Data records
======
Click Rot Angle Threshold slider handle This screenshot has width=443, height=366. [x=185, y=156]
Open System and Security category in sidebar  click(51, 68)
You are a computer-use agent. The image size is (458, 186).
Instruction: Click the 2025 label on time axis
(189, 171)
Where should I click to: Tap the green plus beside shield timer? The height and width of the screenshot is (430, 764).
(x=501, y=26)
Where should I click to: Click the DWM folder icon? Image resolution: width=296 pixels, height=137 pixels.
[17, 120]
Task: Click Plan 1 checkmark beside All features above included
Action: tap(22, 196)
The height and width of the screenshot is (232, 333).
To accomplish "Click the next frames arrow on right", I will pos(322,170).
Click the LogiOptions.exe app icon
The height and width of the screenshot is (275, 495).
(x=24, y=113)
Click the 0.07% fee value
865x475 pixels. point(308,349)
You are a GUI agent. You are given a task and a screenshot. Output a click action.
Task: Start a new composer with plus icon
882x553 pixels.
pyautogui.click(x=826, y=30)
======
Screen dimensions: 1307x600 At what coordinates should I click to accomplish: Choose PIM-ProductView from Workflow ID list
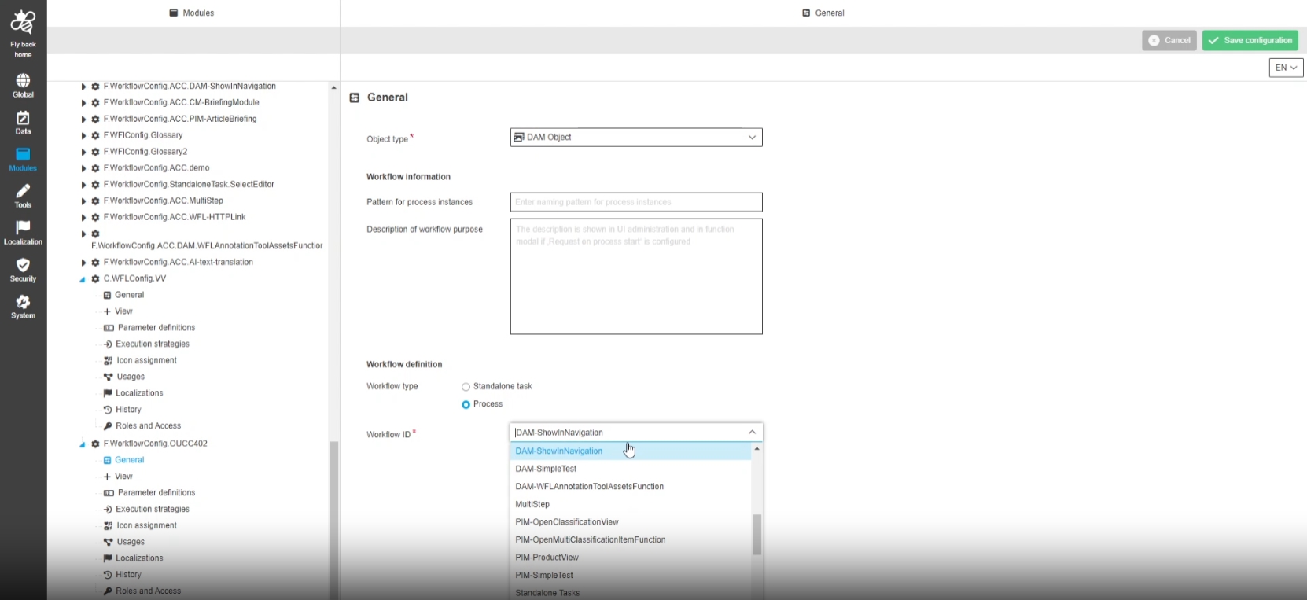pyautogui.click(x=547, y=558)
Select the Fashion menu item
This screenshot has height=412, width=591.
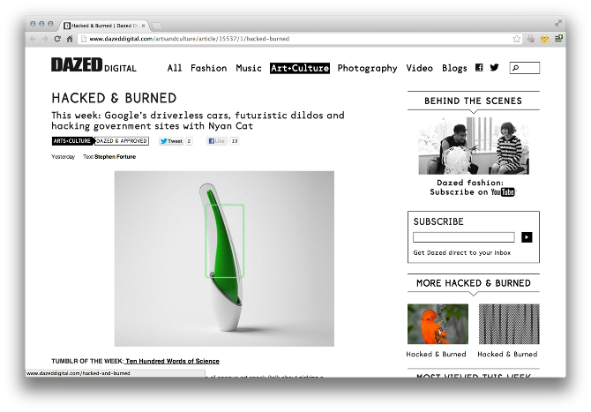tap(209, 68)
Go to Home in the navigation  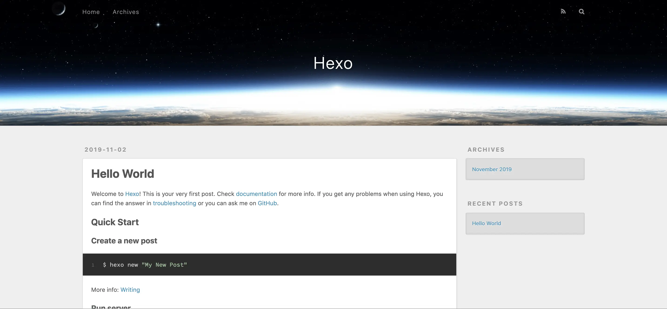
======
- Problem statement: Filter the records for lines holding the string "agent". Copy each one.

- Exercise answer:
You are a computer-use agent. The image size is (458, 186).
You are a GUI agent. You are given a task and a screenshot. Output a click action.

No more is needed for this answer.